* Your goal
Pictures aside, print all of the data below exactly as written.
[[ Data to use, beginning ]]
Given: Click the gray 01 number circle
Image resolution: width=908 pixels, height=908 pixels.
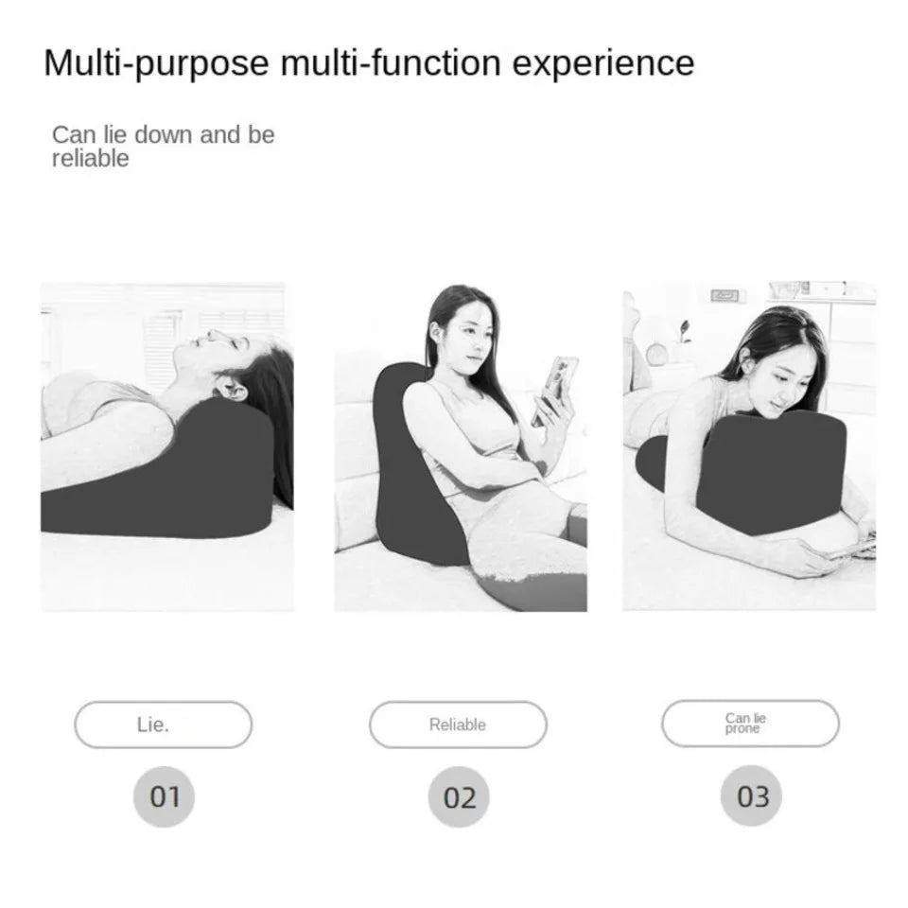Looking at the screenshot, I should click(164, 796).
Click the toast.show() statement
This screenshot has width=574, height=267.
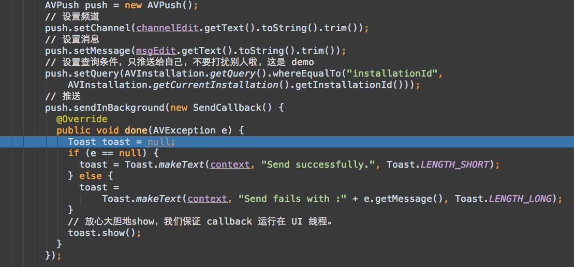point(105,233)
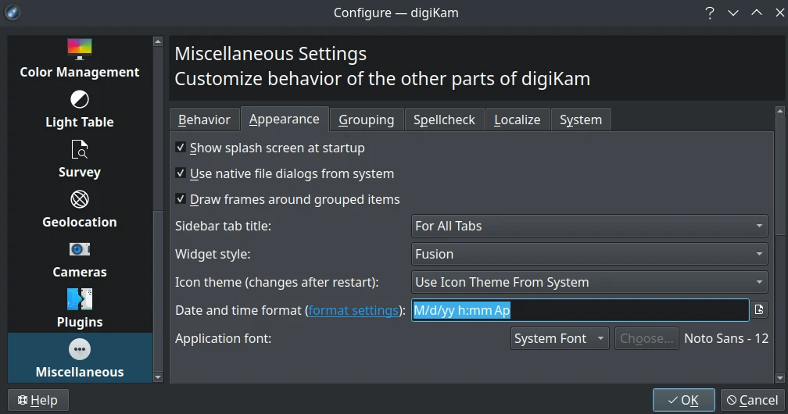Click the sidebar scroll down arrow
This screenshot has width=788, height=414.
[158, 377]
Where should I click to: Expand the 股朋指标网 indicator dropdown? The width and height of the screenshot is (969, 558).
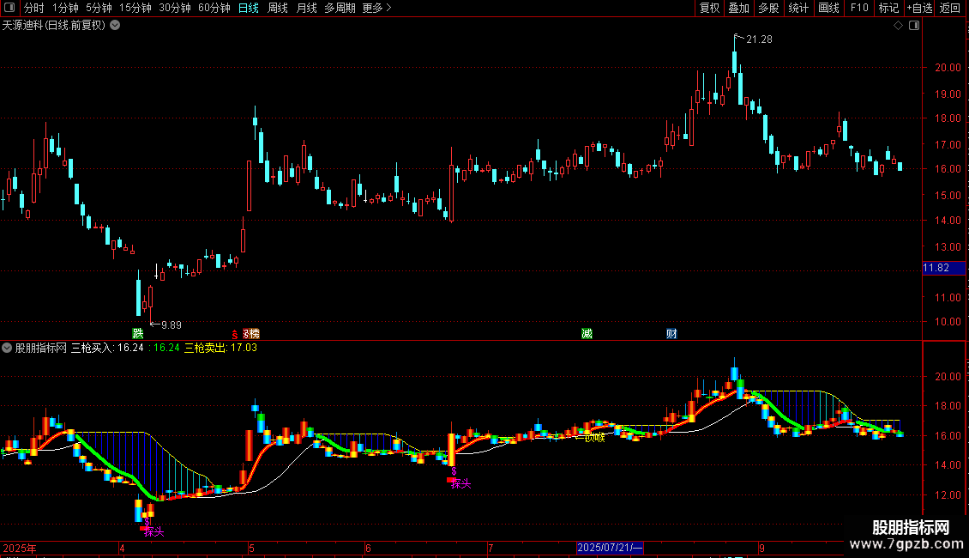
[[ Data to use, end ]]
* Task response
Given: Click the gray 01 number circle
Image resolution: width=908 pixels, height=908 pixels.
Looking at the screenshot, I should click(164, 796).
Click the toast.show() statement
This screenshot has width=574, height=267.
point(105,233)
Click the sidebar scroll down arrow
This screenshot has width=788, height=414.
[158, 377]
Where should I click to: Expand the 股朋指标网 indicator dropdown? The width and height of the screenshot is (969, 558).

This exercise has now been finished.